Entering edit mode
9 months ago
Mo
▴
50
Hi,
I have RNA sequencing data from 5 independent experiments. There are ~200 genes that I am interested in comparing between these 5 experiments. I want to make bar graphs of the same genes from different experiments and compare them if they are up or downregulated. RNA seq data is already normalised by the genomic DNA.
The problem I am having is in one experiment data values looks like:
gene 1: 0.02
gene 2: 0.05
gene 3: 0.10
In the second they look like this:
gene 1: 3.5
gene 2: 5.8
gene 3: 10.6
My question is how can I normalise all these data from each experiment to the scale of 0.0 to 1.0. So this way I can have the same scale for all genes between experiments.
Many thanks,
have you performed QC and exploratory data visualization to examine the gene counts from these 5 independent experiments? This is necessary before performing any data integration steps. It'll also be important to have the raw sequencing data processed using the same pipeline. Is that the case? Even then there will likely be batch effects to account for, have you looked into this? You should not move on to data integration before addressing these aspects first.
Yes, I have completed all those steps. I have base called the data, filtered the reads after fastQC, mapped to reference database, retained the primary alignments with MAPQ > 10, visualised, quantified the reads and then normalised with genomic DNA. At this stage I just want to normalise the values on the scale of 0 and 1. Thanks
so there are no batch effects present in the data?
What do you mean by 'normalizing with genomic DNA'?
At the moment I can't think of a reason why you need to scale if you've already normalized by sequencing depth.

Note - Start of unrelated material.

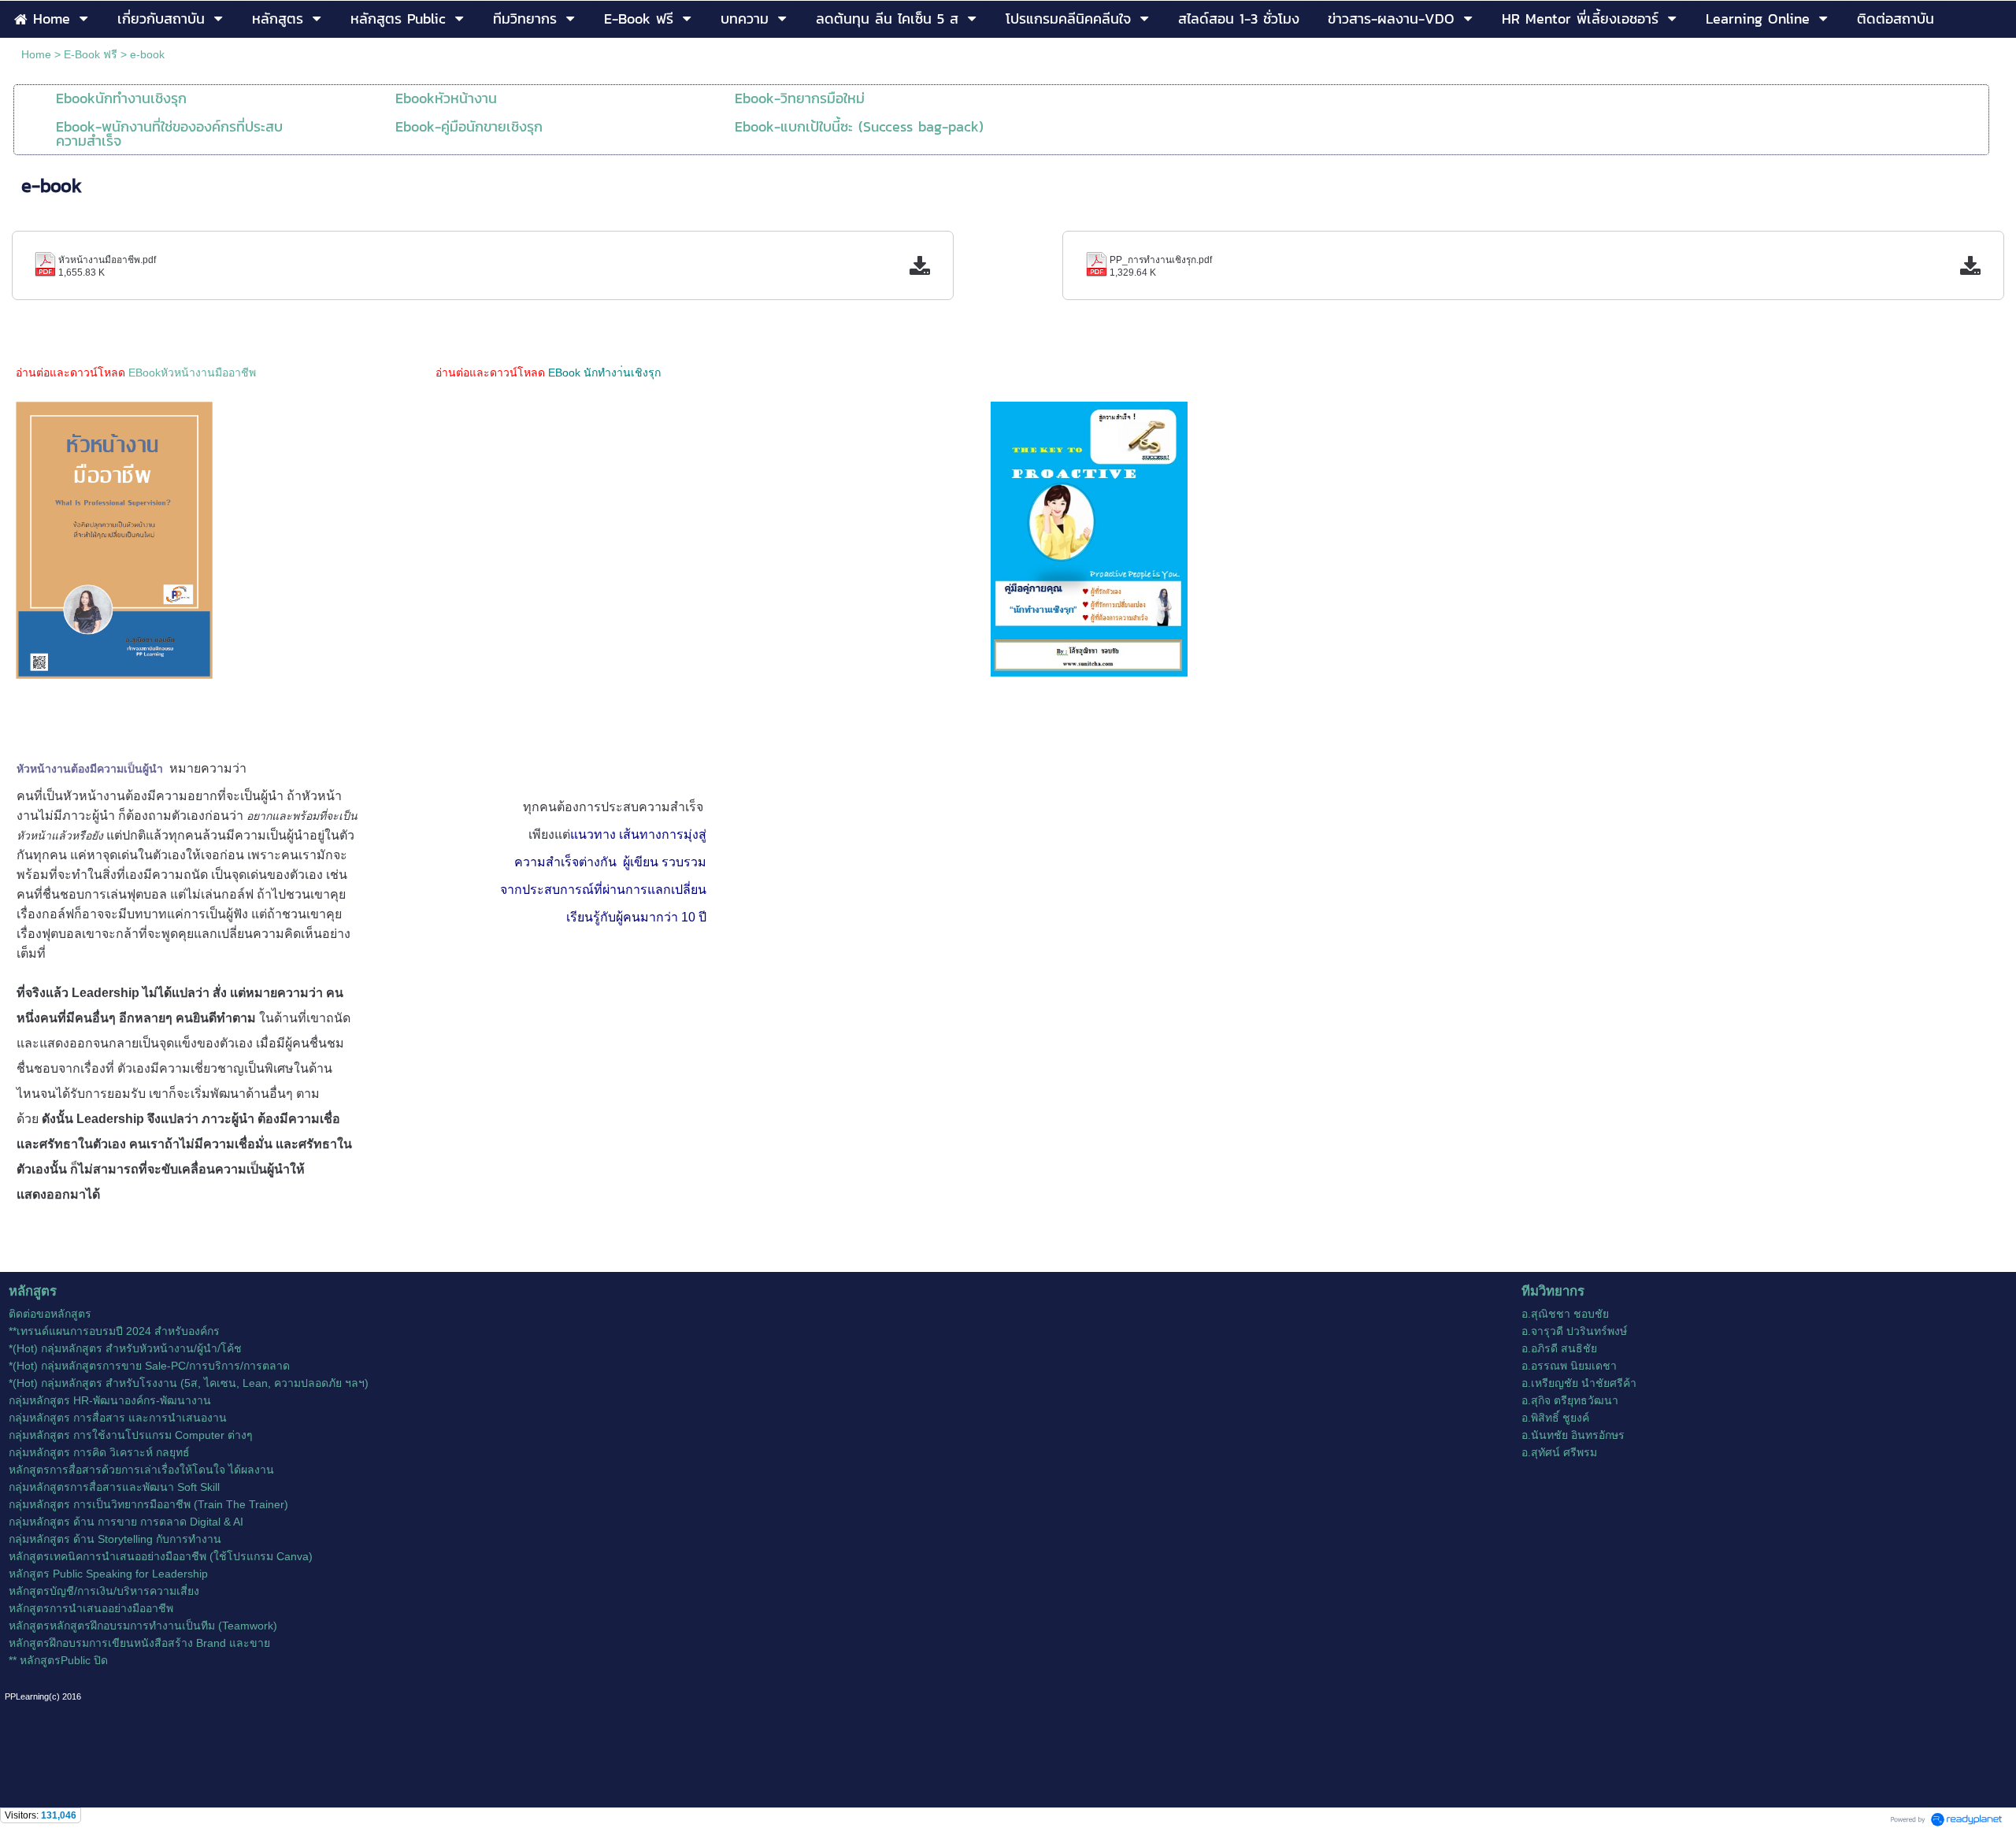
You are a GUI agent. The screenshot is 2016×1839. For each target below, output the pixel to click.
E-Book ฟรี (90, 54)
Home (36, 54)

Regarding scaling (i.e. setting range of values btwn 0-1) what have you tried? There are sufficient resources online for this procedure.
More importantly what is your downstream analysis? Is this for visualization? If so, i typically convert gene expression to z-score and this is calculated individually for each gene using the mean and sd of that gene's expression across the samples.

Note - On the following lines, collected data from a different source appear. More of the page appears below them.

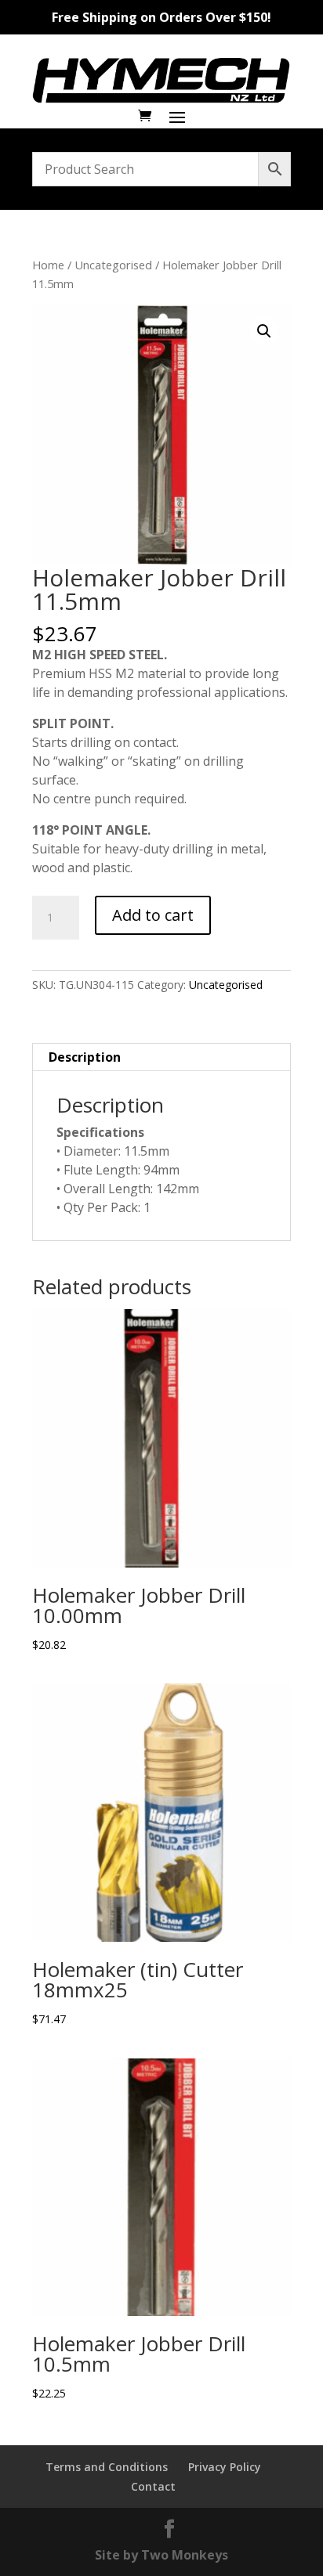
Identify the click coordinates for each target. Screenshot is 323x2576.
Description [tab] (85, 1057)
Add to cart (153, 914)
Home (48, 264)
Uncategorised (113, 264)
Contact (153, 2486)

So these RNAs are not from endogenous genes, but rather from plasmid libraries expressed in human cells. I have separately sequenced this plasmid library on the nanopore (as DNA) to get the copy number of each gene in it. By "normalizing with genomic DNA", I meant that I have normalised raw mRNA read counts (nanopore mRNA sequencing) for these genes by the plasmid copy numbers (I have divided the mRNA copy numbers by the plasmid copy numbers).
I have not tried any online resources as I was really confused, about how to do this properly, hence I am looking for advice.
It is just for visualisation, I want to check if each gene has different expression levels in independent experiments.
I am realizing now that when you said "5 independent experiments" you likely meant replicate sample not 5 separate, independently collected data sets that you are downloading from the public repositories. Hence all I my questions about processing and batch effects.